**** Input ****
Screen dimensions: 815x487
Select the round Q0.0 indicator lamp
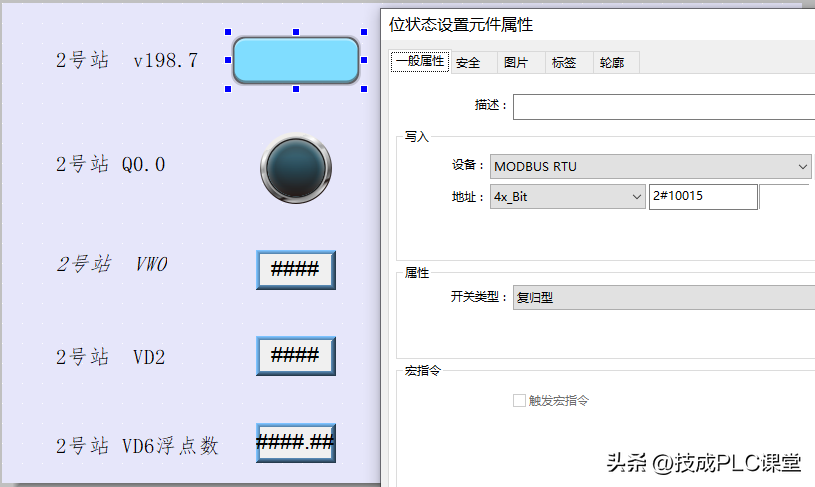point(296,167)
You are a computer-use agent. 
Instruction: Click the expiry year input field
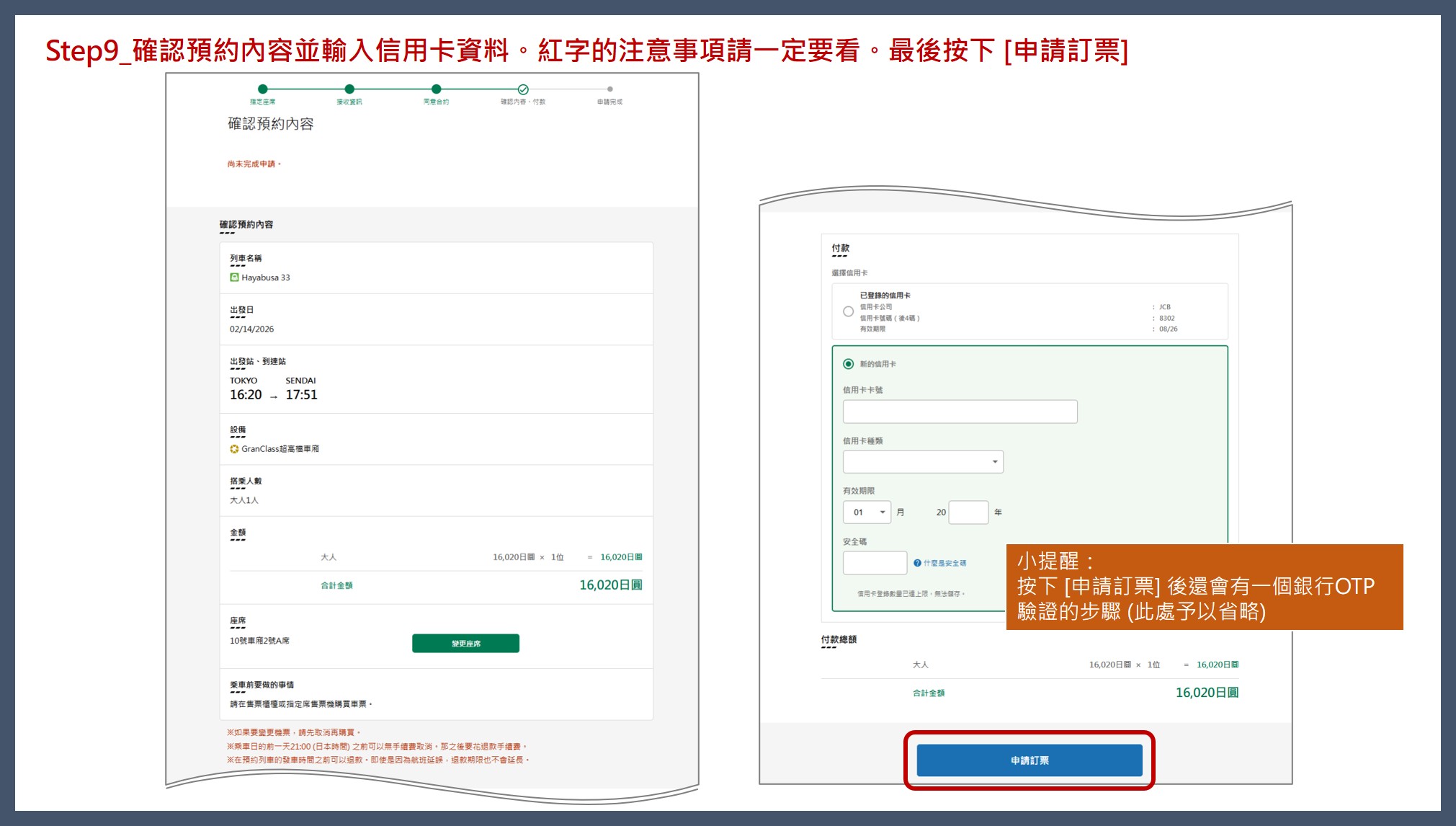point(968,512)
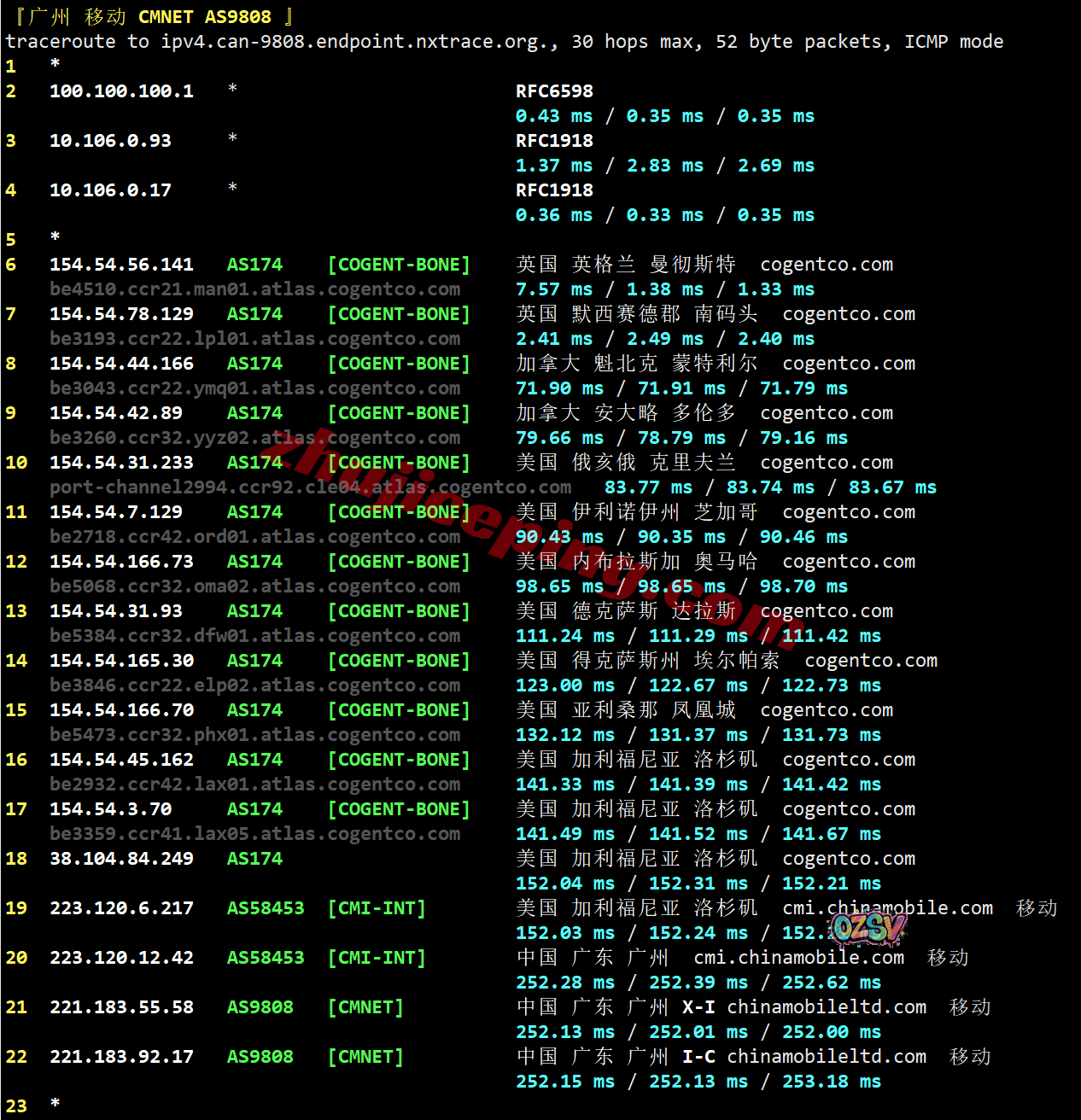Click IP address 100.100.100.1
The width and height of the screenshot is (1081, 1120).
coord(121,91)
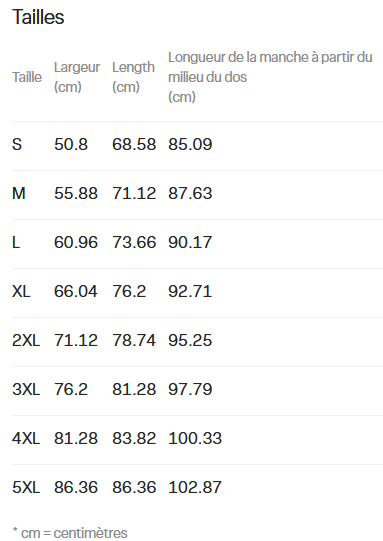The image size is (383, 541).
Task: Click the 50.8 width value
Action: point(71,144)
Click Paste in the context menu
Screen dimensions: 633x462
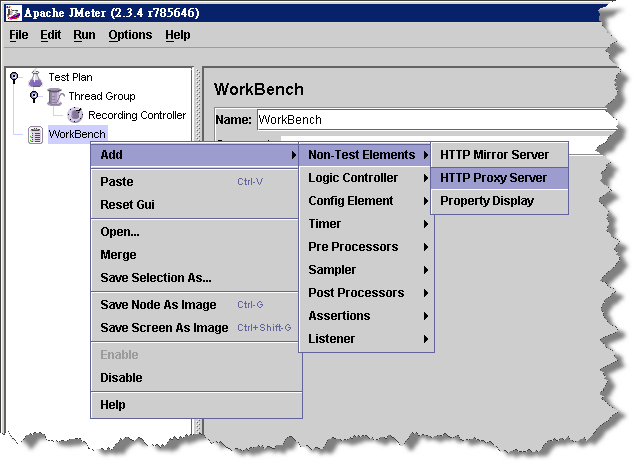[117, 182]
****
> [What the exercise asks] Rewrite the entries above with "Screen dimensions" changed to "Display size" everywhere and nothing else altered. Leave the pictures out.

> [Worked answer]
Display size: 815x487
Select the round Q0.0 indicator lamp
point(296,167)
You are a computer-use agent. 
Instruction: Click the expiry year input field
point(968,512)
Click IP address 100.100.100.1
The width and height of the screenshot is (1081, 1120).
coord(121,91)
The image size is (383, 541).
Task: Click the 50.8 width value
Action: point(71,144)
Click Paste in the context menu
Display size: 633x462
[117, 182]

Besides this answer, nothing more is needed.